▶ _Extracted data_
┌──

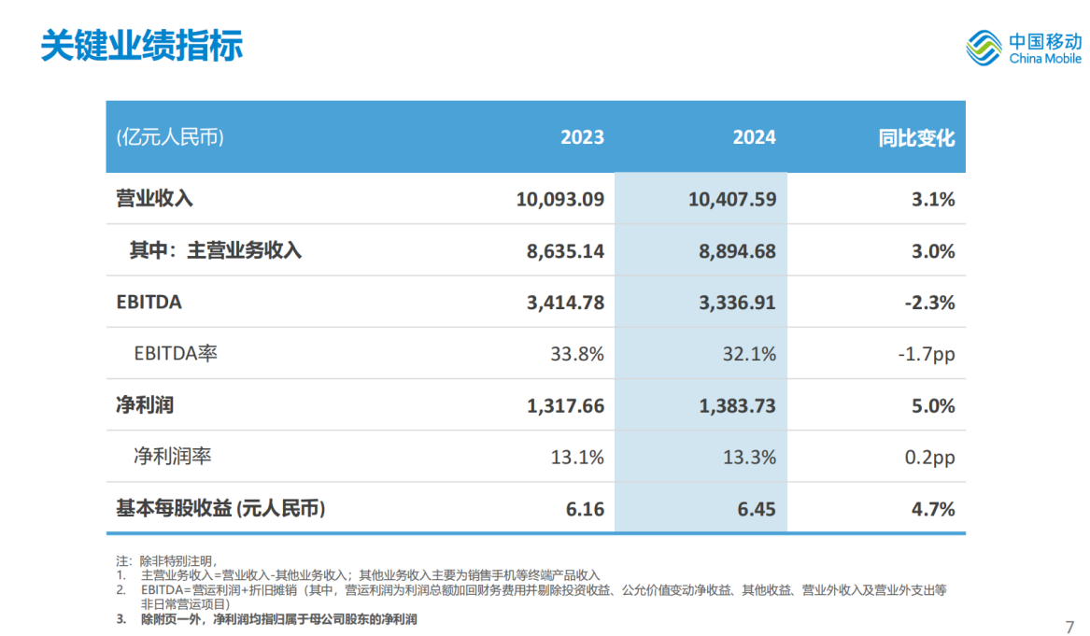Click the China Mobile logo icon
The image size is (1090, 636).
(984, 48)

└──
┌──

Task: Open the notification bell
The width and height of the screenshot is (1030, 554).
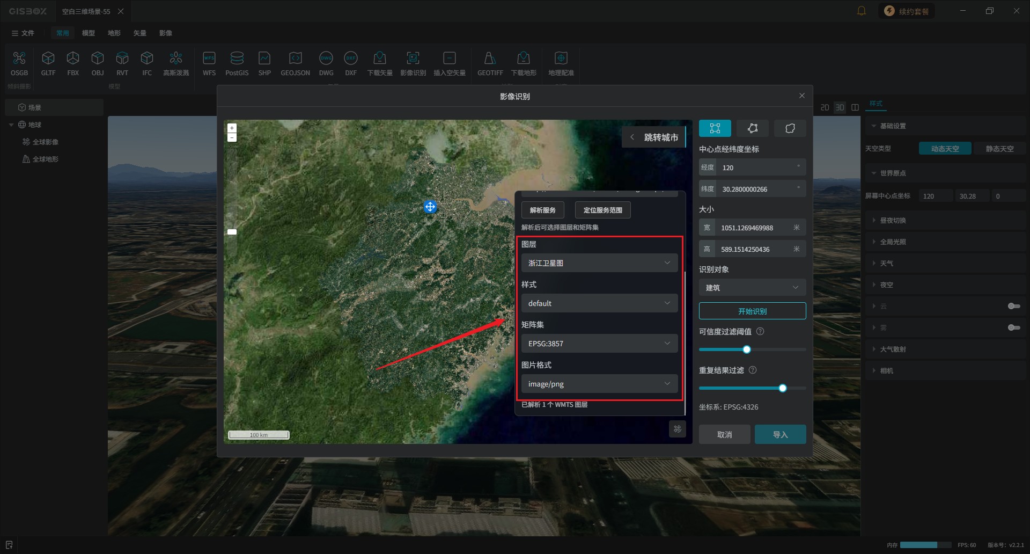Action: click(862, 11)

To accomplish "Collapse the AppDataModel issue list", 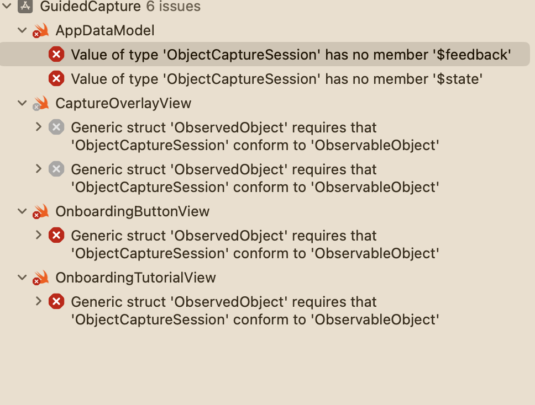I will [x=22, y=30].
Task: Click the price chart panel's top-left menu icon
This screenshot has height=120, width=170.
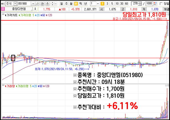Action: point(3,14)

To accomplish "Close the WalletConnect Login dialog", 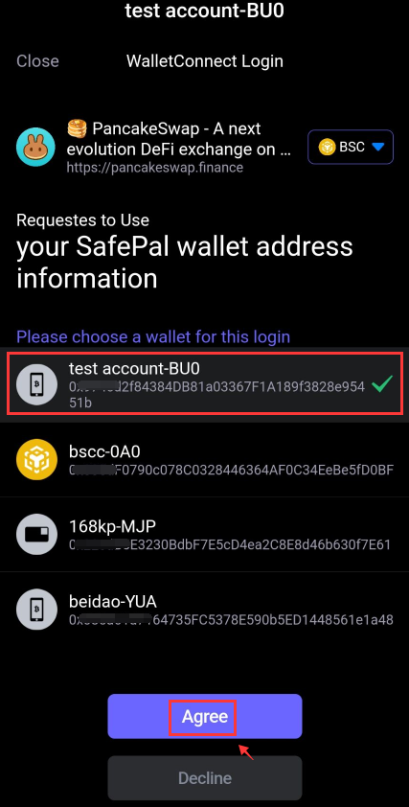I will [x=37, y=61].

└──

For the word "Task", count the lines of the data that contain it and give only the count.

▶ _Result below_
2